* [REQUIREMENT 1]
In the essay on metaphors below, rewrite the paragraph beginning "Our brains do not store knowledge" as a short bulleted list that keeps its main points.
* [REQUIREMENT 2]
In the essay on metaphors below, what comparison did someone make about the onboarding experience during the product team's meeting?
* [REQUIREMENT 3]
Write what comes next in the essay on metaphors below, picking up after its final sentence.

* [PASSAGE PROVIDED]
☆ ☆ ☆

Seeing the Invisible

Seeing the Invisible

Sometimes the thing you are trying to solve is not actually about the thing at all.
It is about something that looks nothing like it.

I once watched a product team struggle for weeks to improve their onboarding flow. They had the data, the usability studies, the heatmaps, but the solution would not show itself. During one meeting, someone compared the experience to “inviting people to a dinner party and making them wait in the driveway.”
That was it. Everyone could feel the problem instantly. They scrapped the cold, multi-screen intro and built a warm, immediate welcome. Engagement jumped overnight.

That is the power of a metaphor. It lets you see what is hidden because it speaks in the language your brain learned first: images, sensations, and relationships. Metaphors take the abstract and make it tangible, or take the familiar and stretch it somewhere new.

Why Metaphors Work So Well

Our brains do not store knowledge in tidy labeled folders. They store patterns. A metaphor acts like a bridge between patterns that look unrelated. Suddenly, your struggle with a stubborn client becomes “navigating a boat against the current.” Your frustration with a new software tool becomes “learning to dance with a partner who is out of rhythm.” When we swap frames like this, we stop wrestling with the problem in its stuck form and start engaging with it in a completely different way. That shift is often enough to crack it open.

☆ ☆ ☆

* [PROVIDED DATA]

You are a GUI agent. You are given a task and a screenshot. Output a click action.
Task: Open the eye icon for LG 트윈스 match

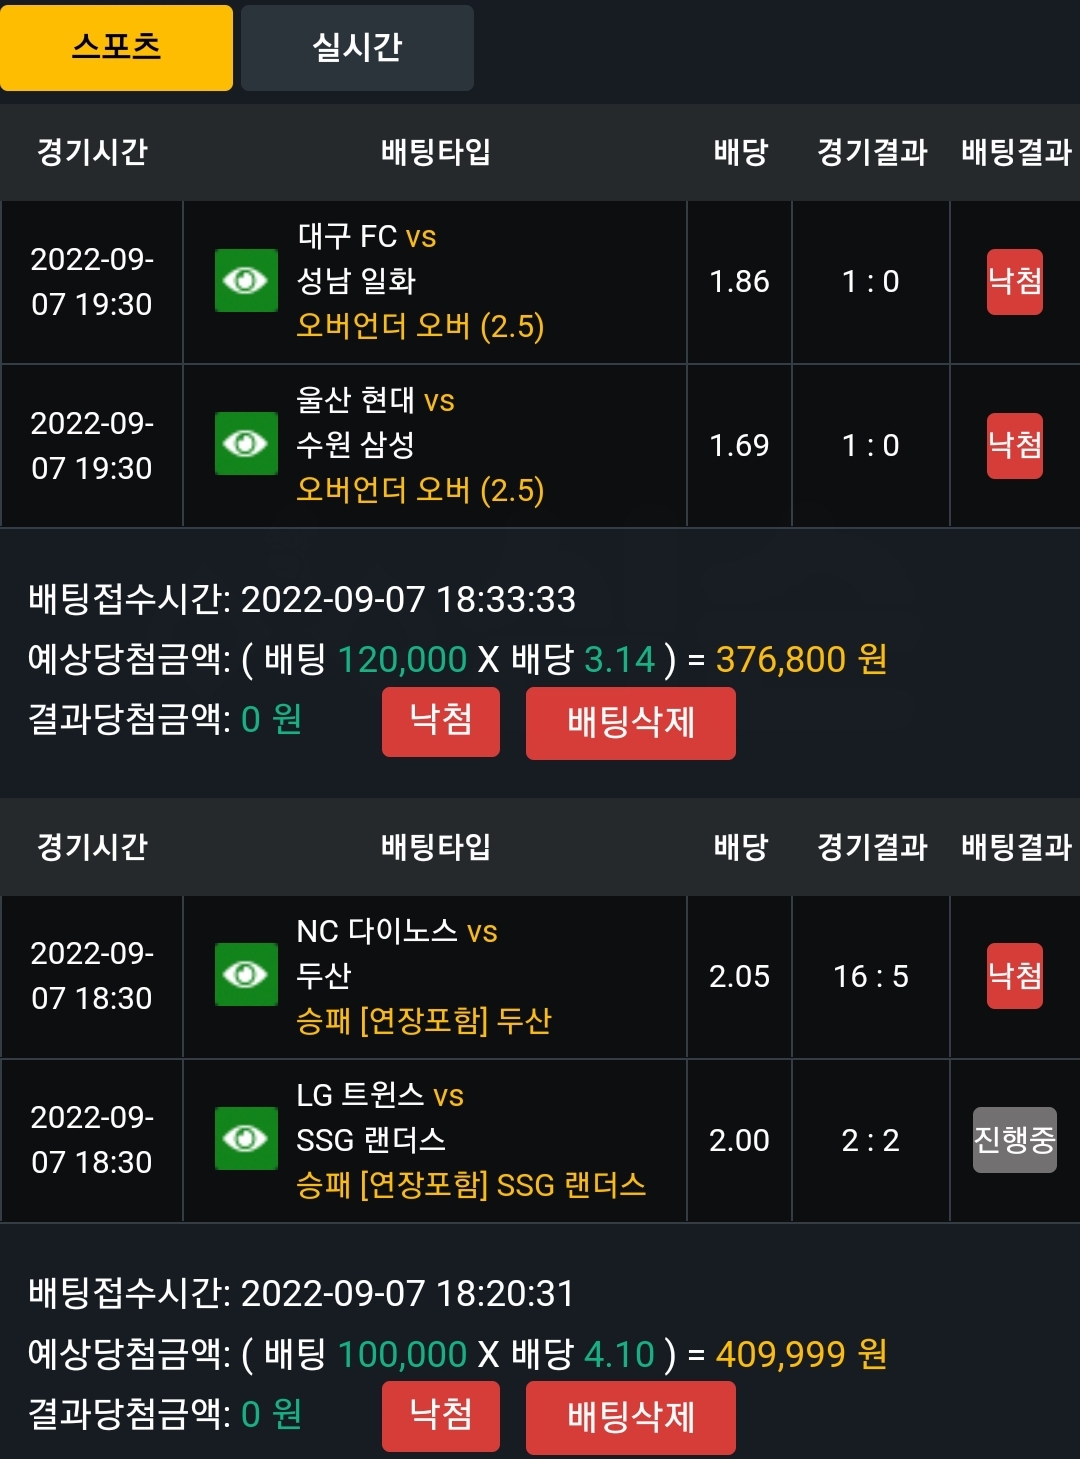click(246, 1138)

☆ ☆ ☆

* [RESPONSE BOX 1]
- The brain stores patterns, not knowledge in neatly labeled folders.
- A metaphor bridges patterns that seem unrelated.
- Examples: a stubborn client becomes "navigating a boat against the current," and a frustrating new software tool becomes "learning to dance with a partner who is out of rhythm."
- Swapping frames this way moves us from wrestling with a stuck problem to engaging with it differently.
- That shift is often enough to crack the problem open.

* [RESPONSE BOX 2]
It was like "inviting people to a dinner party and making them wait in the driveway."

* [RESPONSE BOX 3]
When a Metaphor Changes Everything

  • Medicine: The phrase “the body’s immune system is like a fortress” has shaped decades of public health strategy. It made people think about disease as “invasion” and treatments as “defense,” influencing everything from vaccine campaigns to dietary advice. That frame has limitations, but it also made complex science accessible.
  • Psychology: Cognitive Behavioral Therapy (CBT) often uses metaphors to help patients separate themselves from intrusive thoughts. Instead of “fighting” them, a therapist might suggest picturing thoughts as “leaves floating down a stream.” That image can make the difference between spiraling and letting go.
  • Business Innovation: In the 1970s, the Xerox PARC team was stuck on how to make computers intuitive. Then someone compared using a computer to working at a physical desk. That simple metaphor birthed the “desktop” interface, with folders, trash cans, and documents, that shaped personal computing for decades.

Finding Your Own Breakthrough Metaphors

  1. Name the problem plainly. Write it down without any jargon.
  2. Ask: what else feels like this? Go for physical experiences, not just mental ones.
  3. Explore the metaphor. If the problem is “herding cats,” what would actually make that easier? Containment? Distraction? A bigger reward?
  4. Translate back to your real context. Suddenly you might have a fresh strategy.

A Quick Word on Misleading Metaphors


Metaphors are powerful, but they can quietly shape your thinking in ways that lead you astray. If you frame your business as a “battle,” you might unconsciously treat customers, competitors, or even teammates as opponents to be beaten instead of partners to be understood. If you think of your health as “a machine,” you might focus only on fixing parts instead of seeing the interconnected system.

A good metaphor should illuminate rather than limit. When you catch yourself stuck in one frame, try swapping it out for something radically different, you might discover you have been solving the wrong problem entirely.


Metaphors are not just creative tricks. They are shortcuts to empathy, clarity, and momentum. They let you see the invisible forces, emotions, dynamics, unspoken rules, that raw logic often misses.

And sometimes, the right metaphor does not just solve the problem in front of you. It reshapes how you see everything after.